Boemia
O que parecia ser as batidas do coração o despertou.
A vibração sob seus pés o deixou confuso.
Enquanto levantava a cabeça outrora aninhada sobre seus braços prostrados sobre a mesa, batidas do coração e vibração sob os pés tornaram-se um torturante som de bate-estaca, preenchendo o ambiente e os ouvidos.
Ousou abrir os olhos, num hercúleo esforço, para voltar a ser cegado, não por pálpebras, mas pelo neon e pelos flashes estroboscópicos que alucinavam os donos dos corpos dançantes que tomavam o salão.
Onde estavam seus amigos ou melhor: onde ele estava que não estavam ali seus amigos?
Suas companhias à mesa eram garrafas de uísque vazias, copos sujos e cinzeiros cheios.
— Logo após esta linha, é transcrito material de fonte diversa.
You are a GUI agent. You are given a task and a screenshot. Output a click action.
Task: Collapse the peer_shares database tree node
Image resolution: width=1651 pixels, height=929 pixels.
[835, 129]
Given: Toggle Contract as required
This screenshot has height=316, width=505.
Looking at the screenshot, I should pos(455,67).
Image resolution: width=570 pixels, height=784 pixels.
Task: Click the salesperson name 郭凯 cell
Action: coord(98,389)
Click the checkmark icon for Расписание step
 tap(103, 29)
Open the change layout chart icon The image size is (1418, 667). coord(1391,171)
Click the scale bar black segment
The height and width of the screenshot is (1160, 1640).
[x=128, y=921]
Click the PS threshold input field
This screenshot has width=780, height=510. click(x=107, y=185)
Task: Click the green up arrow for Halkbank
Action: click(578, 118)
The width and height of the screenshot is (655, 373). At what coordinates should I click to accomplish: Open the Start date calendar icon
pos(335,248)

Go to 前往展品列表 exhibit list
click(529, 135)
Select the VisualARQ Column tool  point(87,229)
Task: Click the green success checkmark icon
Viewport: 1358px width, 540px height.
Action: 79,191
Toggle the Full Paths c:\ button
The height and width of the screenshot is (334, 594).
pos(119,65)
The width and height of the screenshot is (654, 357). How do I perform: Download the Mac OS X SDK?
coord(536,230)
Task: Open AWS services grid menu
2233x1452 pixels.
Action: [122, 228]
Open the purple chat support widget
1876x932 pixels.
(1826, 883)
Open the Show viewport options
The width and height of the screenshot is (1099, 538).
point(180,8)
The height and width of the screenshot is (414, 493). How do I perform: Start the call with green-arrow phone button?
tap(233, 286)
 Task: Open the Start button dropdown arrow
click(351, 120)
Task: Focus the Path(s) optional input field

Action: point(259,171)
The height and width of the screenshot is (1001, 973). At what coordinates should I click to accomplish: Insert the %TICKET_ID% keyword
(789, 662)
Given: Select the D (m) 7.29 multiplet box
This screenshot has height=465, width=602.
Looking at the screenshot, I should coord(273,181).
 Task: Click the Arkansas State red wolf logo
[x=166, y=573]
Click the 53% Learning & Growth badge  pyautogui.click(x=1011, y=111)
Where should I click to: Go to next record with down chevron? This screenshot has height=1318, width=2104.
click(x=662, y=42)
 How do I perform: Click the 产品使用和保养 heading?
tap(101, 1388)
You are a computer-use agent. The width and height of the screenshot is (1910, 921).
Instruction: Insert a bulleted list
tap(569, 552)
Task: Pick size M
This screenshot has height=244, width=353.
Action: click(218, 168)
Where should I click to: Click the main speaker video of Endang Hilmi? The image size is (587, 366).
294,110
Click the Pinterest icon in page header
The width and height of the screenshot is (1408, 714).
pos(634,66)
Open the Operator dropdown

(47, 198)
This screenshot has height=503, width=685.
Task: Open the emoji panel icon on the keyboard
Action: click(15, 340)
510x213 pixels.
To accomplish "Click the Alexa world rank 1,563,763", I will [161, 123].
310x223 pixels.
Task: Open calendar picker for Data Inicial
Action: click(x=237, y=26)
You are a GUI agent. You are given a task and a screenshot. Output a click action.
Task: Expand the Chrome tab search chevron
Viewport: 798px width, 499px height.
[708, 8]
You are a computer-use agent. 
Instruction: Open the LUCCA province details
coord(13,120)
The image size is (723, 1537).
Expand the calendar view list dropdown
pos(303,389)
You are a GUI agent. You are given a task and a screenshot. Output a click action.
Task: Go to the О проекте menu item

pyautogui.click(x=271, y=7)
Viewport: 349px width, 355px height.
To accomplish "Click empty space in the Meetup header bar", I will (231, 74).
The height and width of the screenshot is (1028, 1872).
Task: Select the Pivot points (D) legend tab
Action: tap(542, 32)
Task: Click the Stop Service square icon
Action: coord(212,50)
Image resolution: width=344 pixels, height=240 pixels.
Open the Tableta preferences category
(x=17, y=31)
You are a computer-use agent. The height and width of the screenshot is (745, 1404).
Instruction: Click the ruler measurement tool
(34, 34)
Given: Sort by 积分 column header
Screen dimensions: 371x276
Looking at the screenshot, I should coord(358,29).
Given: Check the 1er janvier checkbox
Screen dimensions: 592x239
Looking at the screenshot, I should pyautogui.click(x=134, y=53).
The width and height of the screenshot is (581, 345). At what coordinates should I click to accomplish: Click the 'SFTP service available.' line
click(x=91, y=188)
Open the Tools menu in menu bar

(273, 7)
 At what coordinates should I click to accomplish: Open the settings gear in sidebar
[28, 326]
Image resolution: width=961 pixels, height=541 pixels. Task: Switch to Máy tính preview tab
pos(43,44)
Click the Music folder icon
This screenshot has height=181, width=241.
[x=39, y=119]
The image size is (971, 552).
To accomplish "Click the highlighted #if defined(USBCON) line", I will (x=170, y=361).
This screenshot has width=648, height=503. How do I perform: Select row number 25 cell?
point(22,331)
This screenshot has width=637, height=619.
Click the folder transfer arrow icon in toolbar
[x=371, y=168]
Faltava ali inclusive a sobriedade que havia se afogado num daqueles copos engordurados.
Respirou fundo, enquanto, entre estalos no pescoço e nas costas, punha-se de pé, aspirando sofregamente o oxigênio saturado de alcatrão.
Ninguém notou enquanto se esgueirou pelos cantos, apoiando sempre uma das mãos nas paredes, procurando um ralo que escoasse vossa excrescência de volta ao fluxo da consciência, de preferência, longe dali.
Quando passou pelo segurança do corredor, rumo à saída, recebeu dele um olhar zombeteiro, que trazia em si desprezo e alívio por ver se escafedendo um problema em potencial.
A lufada de ar fresco do exterior trouxe a si o ânimo que nas horas passadas dera vez ao torpor da embriaguez, qual hálito da amada ao conceder-lhe o primeiro beijo.
Resolveu que iria aguardar o alvorecer ou o retorno da sobriedade, o que viesse primeiro, para decidir o que fazer daquele restolho de madrugada.
Enquanto elucubrava sobre seus infortúnios, deu a perambular pelo decadente Centro, torcendo que horas tornassem em segundos e todo aquele desalento boêmio lhe inspirasse o ânimo.
A fauna urbana se descortinava a cada esquina dobrada, os contrastes entre as sombras dos prédios antigos e os reflexos dos edifícios recobertos de blindex se sucediam.
Cães, putas, travestis, burgueses singrando avenidas em coches metálicos, a aragem encanada das alamedas desafiando seu arbítrio, na contramão de seu rumo.
O sarro amargava sua boca, a ofuscante halogenia dos postes criava padrões bruxuleantes ao seu redor, sentia que caminhar era um desperdício de energia se não soubesse para onde estava indo.
Parou então na praça, onde jazia a seu lado um convidativo banco de cimento, que se não fosse pelas folhas secas orvalhadas que o salpicavam, poderia ser considerado limpo.
Ali se prostrou.
De novo sua consciência se esvaía e decidiu que não resistiria ao estupor.
Um dos coches burgueses passava em frente, lento, com vidros abertos e som alto.